Take the material below and output exactly the run of lines from the one containing "Where should I click to: Close" down to the one containing "You are a computer-use agent. The image size is (800, 532).", with both included.

|---|

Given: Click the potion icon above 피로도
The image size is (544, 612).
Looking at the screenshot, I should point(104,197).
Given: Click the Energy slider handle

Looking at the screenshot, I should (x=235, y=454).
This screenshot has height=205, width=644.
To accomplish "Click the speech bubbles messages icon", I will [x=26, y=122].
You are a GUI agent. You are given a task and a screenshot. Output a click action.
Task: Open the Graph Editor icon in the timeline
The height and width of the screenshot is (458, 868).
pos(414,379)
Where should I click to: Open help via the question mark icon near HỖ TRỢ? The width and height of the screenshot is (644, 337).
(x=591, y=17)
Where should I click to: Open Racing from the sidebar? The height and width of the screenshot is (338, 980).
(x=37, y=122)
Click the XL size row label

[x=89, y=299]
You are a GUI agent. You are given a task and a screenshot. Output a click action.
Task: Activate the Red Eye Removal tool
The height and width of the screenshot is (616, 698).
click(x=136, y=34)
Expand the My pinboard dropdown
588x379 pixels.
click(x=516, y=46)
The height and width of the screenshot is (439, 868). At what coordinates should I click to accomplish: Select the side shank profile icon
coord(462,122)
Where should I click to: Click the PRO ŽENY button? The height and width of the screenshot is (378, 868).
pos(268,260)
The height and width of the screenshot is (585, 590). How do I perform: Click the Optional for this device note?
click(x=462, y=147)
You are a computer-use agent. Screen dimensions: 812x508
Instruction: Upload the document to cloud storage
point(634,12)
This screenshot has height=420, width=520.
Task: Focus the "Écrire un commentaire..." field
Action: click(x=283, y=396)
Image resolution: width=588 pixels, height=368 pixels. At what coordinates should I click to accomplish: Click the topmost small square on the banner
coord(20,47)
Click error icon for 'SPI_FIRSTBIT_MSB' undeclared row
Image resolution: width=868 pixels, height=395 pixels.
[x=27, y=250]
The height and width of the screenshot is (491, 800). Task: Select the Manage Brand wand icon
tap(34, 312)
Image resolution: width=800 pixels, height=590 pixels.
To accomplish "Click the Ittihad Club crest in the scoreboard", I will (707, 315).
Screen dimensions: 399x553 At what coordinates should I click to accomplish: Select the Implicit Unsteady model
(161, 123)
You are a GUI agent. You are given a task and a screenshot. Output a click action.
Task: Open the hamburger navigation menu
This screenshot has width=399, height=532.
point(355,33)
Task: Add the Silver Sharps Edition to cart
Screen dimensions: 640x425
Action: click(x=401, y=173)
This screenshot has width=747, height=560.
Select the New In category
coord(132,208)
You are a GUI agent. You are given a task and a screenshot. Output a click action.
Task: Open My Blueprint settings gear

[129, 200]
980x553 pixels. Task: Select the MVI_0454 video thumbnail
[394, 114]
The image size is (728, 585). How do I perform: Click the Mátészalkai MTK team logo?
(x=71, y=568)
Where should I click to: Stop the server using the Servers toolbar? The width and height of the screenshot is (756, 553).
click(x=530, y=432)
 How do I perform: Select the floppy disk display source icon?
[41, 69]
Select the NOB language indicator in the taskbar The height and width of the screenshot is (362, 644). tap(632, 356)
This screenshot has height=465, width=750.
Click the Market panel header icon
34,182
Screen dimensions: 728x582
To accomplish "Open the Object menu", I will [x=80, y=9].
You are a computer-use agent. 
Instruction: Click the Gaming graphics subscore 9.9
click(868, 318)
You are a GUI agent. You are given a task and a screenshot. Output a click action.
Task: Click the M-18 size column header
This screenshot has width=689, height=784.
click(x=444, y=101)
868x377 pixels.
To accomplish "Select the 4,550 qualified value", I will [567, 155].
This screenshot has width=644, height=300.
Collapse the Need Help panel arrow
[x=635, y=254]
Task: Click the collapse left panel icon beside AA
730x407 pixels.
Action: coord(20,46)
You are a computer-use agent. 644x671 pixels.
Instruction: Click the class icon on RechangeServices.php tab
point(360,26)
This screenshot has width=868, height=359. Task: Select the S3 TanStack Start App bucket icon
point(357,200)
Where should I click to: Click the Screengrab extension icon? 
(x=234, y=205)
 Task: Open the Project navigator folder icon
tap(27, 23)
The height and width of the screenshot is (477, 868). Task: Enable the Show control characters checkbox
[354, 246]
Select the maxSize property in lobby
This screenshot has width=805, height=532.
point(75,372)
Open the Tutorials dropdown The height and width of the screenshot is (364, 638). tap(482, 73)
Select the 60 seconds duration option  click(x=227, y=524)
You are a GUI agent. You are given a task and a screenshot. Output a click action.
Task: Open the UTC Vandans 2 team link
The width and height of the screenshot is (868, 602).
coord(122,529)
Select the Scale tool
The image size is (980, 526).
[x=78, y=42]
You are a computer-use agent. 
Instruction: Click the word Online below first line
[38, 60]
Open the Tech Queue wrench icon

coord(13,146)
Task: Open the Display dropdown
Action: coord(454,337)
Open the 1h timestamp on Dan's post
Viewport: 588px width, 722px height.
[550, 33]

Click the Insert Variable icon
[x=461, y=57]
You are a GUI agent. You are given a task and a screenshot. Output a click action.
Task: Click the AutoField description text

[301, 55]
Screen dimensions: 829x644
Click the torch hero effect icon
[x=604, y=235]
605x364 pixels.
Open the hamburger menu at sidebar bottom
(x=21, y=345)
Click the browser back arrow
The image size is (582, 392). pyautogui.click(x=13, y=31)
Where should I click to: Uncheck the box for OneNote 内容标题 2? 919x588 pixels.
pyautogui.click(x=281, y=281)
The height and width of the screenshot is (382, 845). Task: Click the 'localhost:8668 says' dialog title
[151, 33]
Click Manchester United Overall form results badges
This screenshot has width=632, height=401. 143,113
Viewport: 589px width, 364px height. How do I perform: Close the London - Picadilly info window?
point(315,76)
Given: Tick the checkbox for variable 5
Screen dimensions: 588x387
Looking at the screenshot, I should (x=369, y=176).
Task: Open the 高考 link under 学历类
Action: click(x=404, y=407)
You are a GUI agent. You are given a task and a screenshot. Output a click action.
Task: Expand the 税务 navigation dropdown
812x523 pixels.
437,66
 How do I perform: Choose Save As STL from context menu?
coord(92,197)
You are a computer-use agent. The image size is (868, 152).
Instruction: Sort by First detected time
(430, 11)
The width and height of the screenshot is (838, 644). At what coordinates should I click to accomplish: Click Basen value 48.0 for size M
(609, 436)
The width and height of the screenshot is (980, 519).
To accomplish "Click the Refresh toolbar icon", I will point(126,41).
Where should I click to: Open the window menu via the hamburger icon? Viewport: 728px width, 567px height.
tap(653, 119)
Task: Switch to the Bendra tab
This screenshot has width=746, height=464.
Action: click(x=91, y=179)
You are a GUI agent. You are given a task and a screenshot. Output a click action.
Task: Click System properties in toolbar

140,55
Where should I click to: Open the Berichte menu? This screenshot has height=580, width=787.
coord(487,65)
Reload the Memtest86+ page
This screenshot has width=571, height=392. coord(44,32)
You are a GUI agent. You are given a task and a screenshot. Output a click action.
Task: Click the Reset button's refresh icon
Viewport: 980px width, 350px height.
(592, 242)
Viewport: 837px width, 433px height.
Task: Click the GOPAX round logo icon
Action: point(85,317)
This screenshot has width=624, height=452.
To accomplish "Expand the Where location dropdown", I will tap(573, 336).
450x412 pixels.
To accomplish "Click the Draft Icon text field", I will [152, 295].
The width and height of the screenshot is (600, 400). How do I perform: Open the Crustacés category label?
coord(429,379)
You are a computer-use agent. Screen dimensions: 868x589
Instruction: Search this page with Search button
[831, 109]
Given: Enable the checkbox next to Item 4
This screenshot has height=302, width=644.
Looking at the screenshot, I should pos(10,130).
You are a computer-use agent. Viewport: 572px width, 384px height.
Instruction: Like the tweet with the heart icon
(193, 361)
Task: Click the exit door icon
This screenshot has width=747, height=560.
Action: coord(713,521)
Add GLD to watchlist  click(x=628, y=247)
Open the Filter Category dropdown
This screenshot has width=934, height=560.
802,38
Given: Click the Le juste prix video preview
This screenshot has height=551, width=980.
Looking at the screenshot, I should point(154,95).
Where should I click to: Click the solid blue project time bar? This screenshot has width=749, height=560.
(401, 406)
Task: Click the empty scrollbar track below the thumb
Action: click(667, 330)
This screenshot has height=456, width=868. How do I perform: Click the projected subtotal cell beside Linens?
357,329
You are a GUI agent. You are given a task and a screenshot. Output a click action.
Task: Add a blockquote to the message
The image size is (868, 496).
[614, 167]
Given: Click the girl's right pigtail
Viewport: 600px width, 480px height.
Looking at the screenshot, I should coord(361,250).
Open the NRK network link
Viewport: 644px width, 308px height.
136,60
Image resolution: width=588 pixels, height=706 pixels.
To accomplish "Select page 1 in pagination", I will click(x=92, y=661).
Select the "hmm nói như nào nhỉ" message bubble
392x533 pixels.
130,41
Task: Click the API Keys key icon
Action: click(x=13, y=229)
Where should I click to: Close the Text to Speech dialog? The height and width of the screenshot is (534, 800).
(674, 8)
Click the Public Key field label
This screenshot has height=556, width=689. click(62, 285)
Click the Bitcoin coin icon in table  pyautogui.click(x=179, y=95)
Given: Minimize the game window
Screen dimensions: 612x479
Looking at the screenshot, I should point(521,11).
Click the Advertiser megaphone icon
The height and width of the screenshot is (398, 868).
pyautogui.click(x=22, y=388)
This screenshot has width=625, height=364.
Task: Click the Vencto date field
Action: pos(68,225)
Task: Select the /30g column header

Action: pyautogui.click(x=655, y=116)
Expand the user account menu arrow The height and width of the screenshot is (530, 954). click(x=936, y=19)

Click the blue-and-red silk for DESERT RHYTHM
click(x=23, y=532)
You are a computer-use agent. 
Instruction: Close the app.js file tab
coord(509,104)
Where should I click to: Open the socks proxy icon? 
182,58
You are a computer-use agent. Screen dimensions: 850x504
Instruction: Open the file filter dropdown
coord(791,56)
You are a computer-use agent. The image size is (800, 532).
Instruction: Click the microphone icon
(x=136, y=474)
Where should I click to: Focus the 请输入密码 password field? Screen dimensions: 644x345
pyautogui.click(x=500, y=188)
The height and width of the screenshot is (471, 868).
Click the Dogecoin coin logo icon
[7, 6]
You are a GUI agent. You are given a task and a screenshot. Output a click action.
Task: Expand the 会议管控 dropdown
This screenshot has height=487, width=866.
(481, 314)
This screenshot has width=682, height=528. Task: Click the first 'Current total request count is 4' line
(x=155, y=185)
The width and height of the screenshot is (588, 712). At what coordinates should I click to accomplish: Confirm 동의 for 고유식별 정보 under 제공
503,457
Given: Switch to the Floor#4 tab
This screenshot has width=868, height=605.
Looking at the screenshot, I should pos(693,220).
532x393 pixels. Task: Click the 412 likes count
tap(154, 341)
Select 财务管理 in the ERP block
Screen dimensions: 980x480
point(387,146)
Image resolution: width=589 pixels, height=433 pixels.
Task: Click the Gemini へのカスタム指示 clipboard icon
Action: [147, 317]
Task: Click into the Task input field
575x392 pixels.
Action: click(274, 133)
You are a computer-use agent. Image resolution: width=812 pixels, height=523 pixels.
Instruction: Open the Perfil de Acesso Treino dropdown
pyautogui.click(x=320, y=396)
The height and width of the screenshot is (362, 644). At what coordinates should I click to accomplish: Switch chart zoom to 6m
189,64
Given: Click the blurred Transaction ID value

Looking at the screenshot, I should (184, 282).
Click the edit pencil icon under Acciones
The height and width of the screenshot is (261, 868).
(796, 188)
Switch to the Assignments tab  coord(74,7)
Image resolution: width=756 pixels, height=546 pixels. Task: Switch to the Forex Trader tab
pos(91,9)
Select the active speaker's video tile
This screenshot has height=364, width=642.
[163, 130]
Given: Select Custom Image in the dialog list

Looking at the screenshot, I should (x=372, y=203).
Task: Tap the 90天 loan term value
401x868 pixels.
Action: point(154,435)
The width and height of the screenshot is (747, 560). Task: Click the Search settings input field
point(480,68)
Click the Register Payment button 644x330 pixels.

|---|

**Task output:**
Where should I click to: Close the Text to Speech dialog? The height and width of the screenshot is (534, 800).
(674, 8)
Click the Public Key field label
This screenshot has height=556, width=689. click(62, 285)
Click the Bitcoin coin icon in table  pyautogui.click(x=179, y=95)
Given: Minimize the game window
Screen dimensions: 612x479
Looking at the screenshot, I should point(521,11).
Click the Advertiser megaphone icon
The height and width of the screenshot is (398, 868).
pyautogui.click(x=22, y=388)
This screenshot has width=625, height=364.
Task: Click the Vencto date field
Action: pos(68,225)
Task: Select the /30g column header

Action: pyautogui.click(x=655, y=116)
Expand the user account menu arrow The height and width of the screenshot is (530, 954). click(x=936, y=19)

Click the blue-and-red silk for DESERT RHYTHM
click(x=23, y=532)
You are a computer-use agent. 
Instruction: Close the app.js file tab
coord(509,104)
Where should I click to: Open the socks proxy icon? 
182,58
You are a computer-use agent. Screen dimensions: 850x504
Instruction: Open the file filter dropdown
coord(791,56)
You are a computer-use agent. The image size is (800, 532).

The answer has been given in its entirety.